Many visitors to the area camp in Cuivre River State Park. The park has modern campsites, group camps, picnic areas, hiking and equestrian trails, and a lake. Modern campsites offer basic, electric, water and sewer. Campsites can be reserved and have access to a dump station, showers, water and laundry. Firewood and ice are also available for purchase during check station hours.
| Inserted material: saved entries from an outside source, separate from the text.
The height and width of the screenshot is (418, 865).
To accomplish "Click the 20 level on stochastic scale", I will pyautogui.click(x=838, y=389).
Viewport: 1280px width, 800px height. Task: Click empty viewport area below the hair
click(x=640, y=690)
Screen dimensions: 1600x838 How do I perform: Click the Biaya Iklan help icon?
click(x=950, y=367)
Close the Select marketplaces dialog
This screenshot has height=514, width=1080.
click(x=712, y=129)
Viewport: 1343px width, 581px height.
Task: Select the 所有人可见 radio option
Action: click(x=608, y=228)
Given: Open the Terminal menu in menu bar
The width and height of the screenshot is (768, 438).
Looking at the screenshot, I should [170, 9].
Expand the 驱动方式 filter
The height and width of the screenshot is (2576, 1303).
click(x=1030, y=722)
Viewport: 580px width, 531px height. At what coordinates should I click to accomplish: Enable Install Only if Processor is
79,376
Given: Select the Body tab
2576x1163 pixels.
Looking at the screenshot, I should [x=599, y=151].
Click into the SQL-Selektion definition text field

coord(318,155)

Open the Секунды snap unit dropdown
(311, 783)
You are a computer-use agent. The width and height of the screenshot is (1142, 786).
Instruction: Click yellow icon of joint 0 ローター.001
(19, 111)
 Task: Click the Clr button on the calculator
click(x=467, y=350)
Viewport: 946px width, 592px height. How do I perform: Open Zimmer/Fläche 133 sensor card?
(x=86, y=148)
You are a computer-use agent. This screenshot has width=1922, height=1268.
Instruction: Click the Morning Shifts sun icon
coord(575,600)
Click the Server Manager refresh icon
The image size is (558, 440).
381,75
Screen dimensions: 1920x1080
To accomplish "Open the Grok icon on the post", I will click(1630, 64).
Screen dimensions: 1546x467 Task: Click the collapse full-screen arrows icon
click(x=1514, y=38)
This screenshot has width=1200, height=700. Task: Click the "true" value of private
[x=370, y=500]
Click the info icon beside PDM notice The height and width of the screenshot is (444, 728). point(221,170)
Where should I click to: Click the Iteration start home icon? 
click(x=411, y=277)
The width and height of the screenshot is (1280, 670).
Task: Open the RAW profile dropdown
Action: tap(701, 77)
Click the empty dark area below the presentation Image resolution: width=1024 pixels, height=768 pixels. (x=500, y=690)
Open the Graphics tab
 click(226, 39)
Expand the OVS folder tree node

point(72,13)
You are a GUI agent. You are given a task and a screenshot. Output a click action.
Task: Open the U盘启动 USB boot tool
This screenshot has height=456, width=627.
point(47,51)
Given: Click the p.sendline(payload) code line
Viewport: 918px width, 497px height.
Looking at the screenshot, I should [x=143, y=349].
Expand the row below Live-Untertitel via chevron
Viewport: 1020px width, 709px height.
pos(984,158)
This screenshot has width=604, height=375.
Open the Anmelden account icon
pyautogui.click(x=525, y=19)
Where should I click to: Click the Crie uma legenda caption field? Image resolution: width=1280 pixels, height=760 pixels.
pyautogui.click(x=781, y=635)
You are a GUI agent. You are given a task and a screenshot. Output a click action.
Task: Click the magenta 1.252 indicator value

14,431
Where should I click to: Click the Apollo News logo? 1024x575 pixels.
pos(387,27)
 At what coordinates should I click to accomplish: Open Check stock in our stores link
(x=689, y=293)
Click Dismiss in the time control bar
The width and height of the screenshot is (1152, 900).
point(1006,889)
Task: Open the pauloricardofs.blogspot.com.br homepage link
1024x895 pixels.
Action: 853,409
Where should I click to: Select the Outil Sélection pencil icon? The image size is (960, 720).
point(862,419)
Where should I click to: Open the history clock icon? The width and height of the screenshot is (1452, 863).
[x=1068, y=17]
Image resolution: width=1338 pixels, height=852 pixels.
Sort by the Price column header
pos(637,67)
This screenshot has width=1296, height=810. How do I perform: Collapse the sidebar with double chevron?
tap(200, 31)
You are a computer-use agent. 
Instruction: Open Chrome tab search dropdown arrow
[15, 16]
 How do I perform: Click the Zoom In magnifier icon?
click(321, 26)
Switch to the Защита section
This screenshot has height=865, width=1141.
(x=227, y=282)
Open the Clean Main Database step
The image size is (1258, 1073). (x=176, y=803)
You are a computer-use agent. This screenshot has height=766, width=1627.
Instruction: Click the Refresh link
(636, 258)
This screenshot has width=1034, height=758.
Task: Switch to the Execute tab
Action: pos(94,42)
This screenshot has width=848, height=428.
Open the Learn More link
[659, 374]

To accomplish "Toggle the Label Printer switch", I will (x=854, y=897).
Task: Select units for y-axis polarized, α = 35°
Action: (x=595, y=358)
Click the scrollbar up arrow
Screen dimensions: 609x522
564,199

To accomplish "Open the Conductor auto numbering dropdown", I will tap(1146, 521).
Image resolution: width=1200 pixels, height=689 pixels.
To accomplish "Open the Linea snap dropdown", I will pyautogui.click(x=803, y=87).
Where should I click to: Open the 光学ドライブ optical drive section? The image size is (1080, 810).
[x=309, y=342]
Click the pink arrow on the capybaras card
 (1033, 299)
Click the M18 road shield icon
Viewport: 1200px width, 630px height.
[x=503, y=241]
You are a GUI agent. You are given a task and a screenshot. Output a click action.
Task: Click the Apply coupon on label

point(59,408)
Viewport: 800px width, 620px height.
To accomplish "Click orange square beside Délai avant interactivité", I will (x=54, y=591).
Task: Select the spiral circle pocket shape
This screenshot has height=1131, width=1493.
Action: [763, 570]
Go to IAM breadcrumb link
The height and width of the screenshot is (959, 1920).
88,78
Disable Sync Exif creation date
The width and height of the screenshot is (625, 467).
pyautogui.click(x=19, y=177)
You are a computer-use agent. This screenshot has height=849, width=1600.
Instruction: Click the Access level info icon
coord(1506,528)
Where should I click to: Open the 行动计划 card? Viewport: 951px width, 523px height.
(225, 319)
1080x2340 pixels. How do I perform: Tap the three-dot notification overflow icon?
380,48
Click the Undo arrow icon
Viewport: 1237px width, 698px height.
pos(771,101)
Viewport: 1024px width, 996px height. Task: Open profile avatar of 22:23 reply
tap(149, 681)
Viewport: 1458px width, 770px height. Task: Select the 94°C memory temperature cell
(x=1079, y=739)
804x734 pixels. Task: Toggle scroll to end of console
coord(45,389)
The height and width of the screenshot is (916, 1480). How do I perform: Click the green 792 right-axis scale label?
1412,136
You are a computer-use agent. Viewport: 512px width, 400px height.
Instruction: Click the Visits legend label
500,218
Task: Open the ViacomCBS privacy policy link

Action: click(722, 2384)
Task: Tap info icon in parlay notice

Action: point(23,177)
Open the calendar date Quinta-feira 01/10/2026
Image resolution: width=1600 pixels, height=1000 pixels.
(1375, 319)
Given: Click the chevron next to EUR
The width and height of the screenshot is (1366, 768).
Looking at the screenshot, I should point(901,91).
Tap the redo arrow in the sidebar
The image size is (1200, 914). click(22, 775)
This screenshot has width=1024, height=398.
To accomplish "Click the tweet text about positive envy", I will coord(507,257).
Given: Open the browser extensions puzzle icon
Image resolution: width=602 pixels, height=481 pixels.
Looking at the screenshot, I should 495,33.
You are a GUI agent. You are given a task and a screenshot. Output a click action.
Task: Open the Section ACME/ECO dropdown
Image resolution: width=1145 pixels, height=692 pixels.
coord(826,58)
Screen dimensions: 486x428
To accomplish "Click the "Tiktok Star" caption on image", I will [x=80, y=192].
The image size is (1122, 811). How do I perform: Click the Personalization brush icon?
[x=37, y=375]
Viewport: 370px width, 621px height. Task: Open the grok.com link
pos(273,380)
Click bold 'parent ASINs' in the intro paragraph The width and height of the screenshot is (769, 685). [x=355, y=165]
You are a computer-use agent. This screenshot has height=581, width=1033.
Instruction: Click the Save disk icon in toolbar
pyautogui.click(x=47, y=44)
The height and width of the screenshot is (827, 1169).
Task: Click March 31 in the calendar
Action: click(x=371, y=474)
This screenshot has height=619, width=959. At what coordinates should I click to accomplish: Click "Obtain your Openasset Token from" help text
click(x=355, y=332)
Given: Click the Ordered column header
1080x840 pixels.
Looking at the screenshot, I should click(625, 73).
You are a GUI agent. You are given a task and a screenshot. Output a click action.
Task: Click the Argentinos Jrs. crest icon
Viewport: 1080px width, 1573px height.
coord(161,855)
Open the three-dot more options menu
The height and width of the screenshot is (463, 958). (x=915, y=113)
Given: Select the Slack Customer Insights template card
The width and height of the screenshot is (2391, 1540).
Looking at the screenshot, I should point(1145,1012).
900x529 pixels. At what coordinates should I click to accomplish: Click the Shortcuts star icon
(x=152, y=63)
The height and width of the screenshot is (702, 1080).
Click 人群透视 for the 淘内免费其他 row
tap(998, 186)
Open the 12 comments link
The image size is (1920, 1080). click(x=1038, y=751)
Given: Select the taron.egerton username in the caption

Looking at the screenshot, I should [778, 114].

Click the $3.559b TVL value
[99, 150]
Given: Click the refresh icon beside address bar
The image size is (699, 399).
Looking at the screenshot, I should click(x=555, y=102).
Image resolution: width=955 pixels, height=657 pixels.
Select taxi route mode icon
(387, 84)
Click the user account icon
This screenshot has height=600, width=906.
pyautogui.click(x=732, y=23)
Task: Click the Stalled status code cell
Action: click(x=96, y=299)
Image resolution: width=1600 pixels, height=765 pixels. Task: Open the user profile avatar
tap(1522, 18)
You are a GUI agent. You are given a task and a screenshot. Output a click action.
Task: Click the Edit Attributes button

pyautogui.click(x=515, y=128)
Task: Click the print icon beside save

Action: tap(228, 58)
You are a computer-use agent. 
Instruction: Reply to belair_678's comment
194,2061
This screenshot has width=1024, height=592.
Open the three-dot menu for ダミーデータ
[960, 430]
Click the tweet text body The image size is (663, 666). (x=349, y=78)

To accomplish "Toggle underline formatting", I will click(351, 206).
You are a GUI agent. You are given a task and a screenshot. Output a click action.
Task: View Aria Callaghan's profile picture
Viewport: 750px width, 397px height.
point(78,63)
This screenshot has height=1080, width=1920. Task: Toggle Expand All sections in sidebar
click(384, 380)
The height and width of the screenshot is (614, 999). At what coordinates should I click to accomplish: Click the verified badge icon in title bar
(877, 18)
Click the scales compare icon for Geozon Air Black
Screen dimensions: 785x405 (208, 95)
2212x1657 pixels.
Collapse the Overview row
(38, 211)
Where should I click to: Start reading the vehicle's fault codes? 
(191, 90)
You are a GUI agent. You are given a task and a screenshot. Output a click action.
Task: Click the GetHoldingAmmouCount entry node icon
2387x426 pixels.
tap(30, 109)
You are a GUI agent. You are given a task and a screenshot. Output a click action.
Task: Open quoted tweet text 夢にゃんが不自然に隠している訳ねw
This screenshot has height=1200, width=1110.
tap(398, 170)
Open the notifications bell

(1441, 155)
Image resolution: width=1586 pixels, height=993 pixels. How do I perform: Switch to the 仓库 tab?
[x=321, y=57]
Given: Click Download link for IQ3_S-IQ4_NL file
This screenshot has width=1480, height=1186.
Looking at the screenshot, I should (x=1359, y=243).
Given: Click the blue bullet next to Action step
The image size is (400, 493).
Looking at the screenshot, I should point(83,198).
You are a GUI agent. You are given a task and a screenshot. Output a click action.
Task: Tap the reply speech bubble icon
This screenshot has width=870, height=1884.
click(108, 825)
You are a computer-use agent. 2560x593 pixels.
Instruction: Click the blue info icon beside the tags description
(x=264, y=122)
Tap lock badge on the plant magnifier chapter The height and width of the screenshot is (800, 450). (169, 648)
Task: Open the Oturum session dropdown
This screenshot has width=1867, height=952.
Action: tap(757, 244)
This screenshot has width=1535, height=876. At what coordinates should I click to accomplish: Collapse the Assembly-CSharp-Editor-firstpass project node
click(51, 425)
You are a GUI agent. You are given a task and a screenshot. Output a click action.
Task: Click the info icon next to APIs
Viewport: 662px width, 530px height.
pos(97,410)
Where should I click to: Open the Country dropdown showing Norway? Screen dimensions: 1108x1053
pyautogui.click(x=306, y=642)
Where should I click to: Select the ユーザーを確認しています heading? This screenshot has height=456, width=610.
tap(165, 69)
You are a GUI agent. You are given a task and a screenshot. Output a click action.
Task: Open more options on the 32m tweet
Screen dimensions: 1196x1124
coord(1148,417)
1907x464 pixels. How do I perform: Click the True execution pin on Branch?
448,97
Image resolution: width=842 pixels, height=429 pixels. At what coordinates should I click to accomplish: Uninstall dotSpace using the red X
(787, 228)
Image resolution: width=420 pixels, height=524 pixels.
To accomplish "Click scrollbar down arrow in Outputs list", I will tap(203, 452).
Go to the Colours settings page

When it comes to floating the Cuivre River it’s helpful to know the best places to go. You can float the North Fork and the West Fork of the Cuivre River by canoe, inner-tube, rafts or on a small johnboat during normal flows. A popular section to float on the Cuivre River is a 5 mile stretch D to Highway 61 on the West Fork Cuivre River. Others prefer to float 25 miles downstream on the Cuivre River from Highway 61. Depending on water levels and drought, logjams occasionally interfere with boating on the river’s West Fork. If you plan to float along the lower reaches of the Cuivre River in the Moscow Mills area you should know that the Cuivre River’s water levels are deeply affected by the Mississippi River’s water levels because of its close proximity to the Mississippi River. In fact, large johnboats can motor upstream from the mouth of the Cuivre River up to mile 14. This is 2.5 miles upstream from the confluence with Big Creek. If the Mississippi River’s water stage is low, there is a shallow riffle upstream from the Chain of Rocks that can impede boat passage. When this happens, boaters take advantage fo the Missouri Department of Conservation’s Riggs Ferry and Old Monroe on the Cuivre River as well as the R.H. Crouch on the West Fork Cuivre River for launching their boats. There’s a boat ramp located in Old Monroe that’s open to the public for a small fee.
If you’re not floating along the Cuiver River you must be fishing. There are seventy-one fish species in Cuivre River waters including largemouth bass, smallmouth bass, channel catfish, common carp, black crappie, white crappie, walleye, white bass, freshwater drum, buffalo, blue gill, green sunfish and flathead catfish. Some of the more common species you’ll see include orangethroat darter, bluntnose minnow, red shiner and redfin shiner. There are some species that are on the Missouri River watch list. If you catch any ghost shiner, you’ll want to throw those back as a way of allowing the ghost shiner species to repopulate the Cuivre River Basin.
Consider camping, fishing and floating along the Cuivre River this summer, another Missouri river that’s less congested with float trip traffic than other rivers.